Le conseil régional de Nouvelle-Aquitaine a adopté en urgence un plan directeur d’investissement pour son réseau ferroviaire, notamment pour les lignes dites de desserte fine du territoire classées UIC 7 à 9 qui représentent 54 % des 3 410 km du total (hors LGV). Selon le conseil régional, l’enjeu immédiat n’est rien d’autre que la survie de plusieurs lignes, dont certaines sont soumises à des limitations de vitesse très pénalisantes tant en termes de performance que d’attractivité. « Nous venons de signer une convention d’objectif avec SNCF Mobilité, mais à quoi sert-elle si les trains circulent sur des tronçons dont la vitesse est limitée à 40 km/h? », interroge Renaud Lagrave, vice-président de la Région en charge des infrastructures, des transports et de la mobilité.

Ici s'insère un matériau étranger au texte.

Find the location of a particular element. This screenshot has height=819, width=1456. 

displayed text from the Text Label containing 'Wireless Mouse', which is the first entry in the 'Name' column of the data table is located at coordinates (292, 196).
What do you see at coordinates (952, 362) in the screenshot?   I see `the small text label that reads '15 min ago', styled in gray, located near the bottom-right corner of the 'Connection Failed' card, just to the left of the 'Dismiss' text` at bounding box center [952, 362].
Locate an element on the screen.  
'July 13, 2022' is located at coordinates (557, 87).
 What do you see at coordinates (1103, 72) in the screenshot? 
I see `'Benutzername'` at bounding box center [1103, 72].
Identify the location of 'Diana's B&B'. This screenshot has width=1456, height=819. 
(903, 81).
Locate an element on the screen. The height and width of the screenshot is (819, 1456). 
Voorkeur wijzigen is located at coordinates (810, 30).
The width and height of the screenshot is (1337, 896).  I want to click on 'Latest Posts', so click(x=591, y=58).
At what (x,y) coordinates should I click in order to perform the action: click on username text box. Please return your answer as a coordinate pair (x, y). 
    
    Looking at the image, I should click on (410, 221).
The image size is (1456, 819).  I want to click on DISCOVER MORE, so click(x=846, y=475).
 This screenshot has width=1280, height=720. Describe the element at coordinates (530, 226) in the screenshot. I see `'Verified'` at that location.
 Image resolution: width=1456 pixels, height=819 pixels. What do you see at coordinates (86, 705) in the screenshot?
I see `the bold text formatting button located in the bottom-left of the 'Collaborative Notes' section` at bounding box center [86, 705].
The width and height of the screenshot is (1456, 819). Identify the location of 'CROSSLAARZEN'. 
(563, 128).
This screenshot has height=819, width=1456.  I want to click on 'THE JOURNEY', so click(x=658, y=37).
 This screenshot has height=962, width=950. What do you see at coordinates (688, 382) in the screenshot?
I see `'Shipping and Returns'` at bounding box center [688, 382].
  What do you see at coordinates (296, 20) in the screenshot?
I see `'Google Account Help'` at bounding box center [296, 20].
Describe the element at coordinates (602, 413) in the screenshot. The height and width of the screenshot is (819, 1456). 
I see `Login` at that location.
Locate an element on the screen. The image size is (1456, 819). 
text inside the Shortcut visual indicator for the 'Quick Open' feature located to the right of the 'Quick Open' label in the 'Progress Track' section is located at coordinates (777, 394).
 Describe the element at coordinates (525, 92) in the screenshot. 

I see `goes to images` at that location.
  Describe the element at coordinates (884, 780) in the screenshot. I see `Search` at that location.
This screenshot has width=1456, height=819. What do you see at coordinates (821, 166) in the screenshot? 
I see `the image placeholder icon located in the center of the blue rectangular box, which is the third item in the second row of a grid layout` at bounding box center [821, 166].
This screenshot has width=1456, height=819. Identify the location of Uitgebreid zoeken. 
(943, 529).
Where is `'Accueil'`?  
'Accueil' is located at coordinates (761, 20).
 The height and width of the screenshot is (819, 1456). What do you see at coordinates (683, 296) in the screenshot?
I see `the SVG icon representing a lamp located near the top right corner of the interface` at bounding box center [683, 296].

Or, malgré les alertes lancées par la Région, malgré des besoins estimés à 1 257 M€ (audit SNCF Réseau 2017), l’État se contente de proposer un redéploiement limité des crédits des contrats de plan (CPER). Une impasse mortifère qui a conduit le conseil régional à proposer ce plan directeur à mettre en œuvre sur les CPER 2015-2020 et 2021-2027. Ce plan demande un effort financier conséquent pour la région Nouvelle-Aquitaine: 532 M€ dont 174 M€ non utilisés sur les trois CPER actuels. En contrepartie, l’État doit mobiliser 441 M€ en plus de la part résiduelle des CPER actuels et, pour SNCF Réseau, « mobiliser toutes les ressources humaines et techniques pour conduire ce vaste programme d’études et de travaux en engageant résolument les innovations et ruptures technologiques nécessaires pour reconstruire le réseau ferré du XXIe siècle ». La Région réclame également de l’État une revoyure globale et une fongibilité des trois CPER actuels, et de la SNCF un fléchage et une transparence concernant les 60 M€ de péages versés, une affectation de ces péages aux travaux d’urgence, ainsi que l’établissement d’une feuille de route jusqu’à 2027. Les collectivités infrarégionales sont quant à elles invitées à contribuer financièrement à l’effort « dès que cela est possible et à prévoir des travaux d’amélioration des pôles d’échanges multimodaux et de cheminement vers les gares ».

L’étude qui a mis le feu aux poudres

Si le problème des lignes en mauvais état, fermées « provisoirement » ou subissant des ralentissements dissuasifs, est dénoncé depuis longtemps, une étude a mis le feu aux poudres. Commanditée par la Région et menée par Systra, cette étude concerne le coût des travaux à mener sur la ligne Limoges-Angoulême, dont le tronçon Saillat-Angoulême, soit une centaine de kilomètres, est fermé à la circulation depuis un an. L’étude a fait apparaître un coût de régénération bien inférieur à celui estimé par la SNCF: 100 M€ au lieu de 150 M€. « L’étude est là pour montrer la vérité des coûts et peser sur les négociations », explique Renaud Lagrave. Finalement, conformément aux souhaits des acteurs locaux, la Région a opté pour une planification des études et travaux sur trois ans et demi avec, dans un premier temps, la remise en état de la portion Angoulême – Saillat, puis du tronçon Saillat – Limoges. Reste désormais à mobiliser la SNCF afin qu’études et travaux soient engagés le plus rapidement possible.